— THINGS TO DO —
1 - Write out the passage of the UNSCOM article starting at "The question and" and ending at "abolish the commission.".
2 - Answer these questions using the UNSCOM article:
(a) At what meeting did Butler speak on March 3?
(b) Who chairs the panel the Security Council set up to review the situation?
(c) What does Butler name as the biggest threat to the successful disarmament of Iraq?
3 - Carry on the UNSCOM article, beginning right after its final sentence.

— PAGE EXTRACT —
-----
UNSCOM Executive Chairman Richard Butler also denied that he approved
the use of UN weapons inspection teams as a cover for US spying on
Iraq.

At a meeting of the Council on Foreign Relations March 3, Butler said
that he did not know of the installation of any US spying devices in
Iraq during UNSCOM operations. "Nothing can be simpler. I know what I
approved of and I know what I didn't approve of," he said.

"I always approved of things which I thought served our disarmament
purposes; if they did not, I didn't approve of them," Butler added.

UNSCOM has been unable to work in Iraq since late last year. Iraq's
refusal to cooperate with the UN weapons inspectors resulted in US and
British attacks on weapons installations in Iraq in December 1998. The
Security Council has made no decision on how to proceed in the face of
Iraq's defiance. It has set up a panel chaired by council member
Ambassador Celso Amorim of Brazil to review the situation and make
recommendations by April 15 on how to proceed.

The question and answer session with the Council on Foreign Relations
was Butler's first public comments on the issue since the spying
allegations appeared a few weeks ago.

Pressed about the consequences of such actions if they prove to be
true, Butler rejected suggestions that the arms control regime set up
by UNSCOM should be scrapped or that the Security Council should
abolish the commission.

The biggest threat to the successful disarmament of Iraq is disunity
in the Security Council, the UNSCOM chief said.

There is a "very difficult situation in the Security Council because
it is the one thing it shouldn't be -- divided. The only beneficiary
of a divided Security Council is a recalcitrant Iraq," the UNSCOM
chief said.

The "core issue" still remains "the weapons of mass destruction that
Iraq obtained and created," Butler pointed out. "Iraq is in defiance
of the council today saying they don't want to do that any more ...
that is a real issue."

"You don't throw out the whole regime we have developed for one flaw,"
Butler argued. "We have led the world in the practical, hands-on
techniques for getting this job done and it has had brilliant results.
The fact this stuff may have happened ... shouldn't lead to the
throwing away of what we have done."
-----
— LISTING —
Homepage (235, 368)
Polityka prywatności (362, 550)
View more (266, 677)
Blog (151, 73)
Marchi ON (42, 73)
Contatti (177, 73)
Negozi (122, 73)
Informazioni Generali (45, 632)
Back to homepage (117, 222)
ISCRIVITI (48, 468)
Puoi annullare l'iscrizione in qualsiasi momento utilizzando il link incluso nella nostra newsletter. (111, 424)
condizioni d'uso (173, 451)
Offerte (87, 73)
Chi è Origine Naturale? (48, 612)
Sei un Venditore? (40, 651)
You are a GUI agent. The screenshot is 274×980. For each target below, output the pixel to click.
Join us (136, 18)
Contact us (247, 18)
-----
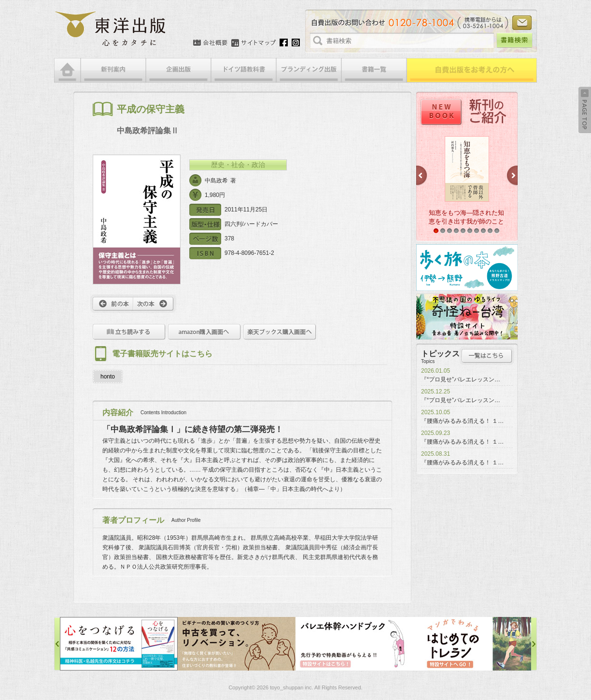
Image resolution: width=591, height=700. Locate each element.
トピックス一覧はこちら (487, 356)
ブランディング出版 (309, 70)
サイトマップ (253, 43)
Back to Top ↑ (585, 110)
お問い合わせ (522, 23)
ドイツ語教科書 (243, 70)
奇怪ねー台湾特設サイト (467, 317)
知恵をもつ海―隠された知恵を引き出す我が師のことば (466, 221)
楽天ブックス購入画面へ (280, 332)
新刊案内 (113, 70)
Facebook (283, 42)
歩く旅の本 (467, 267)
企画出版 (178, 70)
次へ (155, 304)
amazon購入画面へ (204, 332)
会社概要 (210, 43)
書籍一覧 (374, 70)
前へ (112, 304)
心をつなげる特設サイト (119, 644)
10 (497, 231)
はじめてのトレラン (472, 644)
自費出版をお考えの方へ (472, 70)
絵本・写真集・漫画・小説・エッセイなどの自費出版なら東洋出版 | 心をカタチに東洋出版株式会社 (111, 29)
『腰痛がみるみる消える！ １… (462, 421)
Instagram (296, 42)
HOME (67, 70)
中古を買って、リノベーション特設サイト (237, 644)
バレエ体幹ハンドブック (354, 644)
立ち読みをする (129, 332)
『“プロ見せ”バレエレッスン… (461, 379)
-----
— ANSWERS TO THE TASKS —
1 -
The question and answer session with the Council on Foreign Relations
was Butler's first public comments on the issue since the spying
allegations appeared a few weeks ago.

Pressed about the consequences of such actions if they prove to be
true, Butler rejected suggestions that the arms control regime set up
by UNSCOM should be scrapped or that the Security Council should
abolish the commission.

2 -
(a) A meeting of the Council on Foreign Relations.
(b) Ambassador Celso Amorim of Brazil.
(c) Disunity in the Security Council.

3 -
Butler pointed out that UNSCOM has received assistance from 40 nations
since its inception in 1991.

UNSCOM staff "is sent by governments and some come from defense
intelligence agencies. That is where their weapons experts come from,"
he pointed out. "If you want a weapons inspector, you don't ask for a
clerk from the ministry of public health."

Rejecting suggestions that actions by UN weapons inspectors have been
the cause of friction between Iraq and UNSCOM, Butler said, "let's get
something straight: We faced a wall of deceit from Iraq. Iraq was
obliged under the resolutions passed by the Security Council, which
... are international law, to tell us the truth about its weapons. It
never did."

"Instead, it obstructed and concealed and put up a barrier against our
legitimate attempts to find those weapons," he said. "Yes, we employed
technologies to crack that wall of deceit. That's the perspective in
which this has to be seen."

Butler noted that over the years he has received many suggestions from
staff and governments on how to crack that wall of deceit and
technologies that might be employed. "I rejected some because they
would be the subject of potential misinterpretation. I wanted to keep
this clean. And I am satisfied with that record," he said.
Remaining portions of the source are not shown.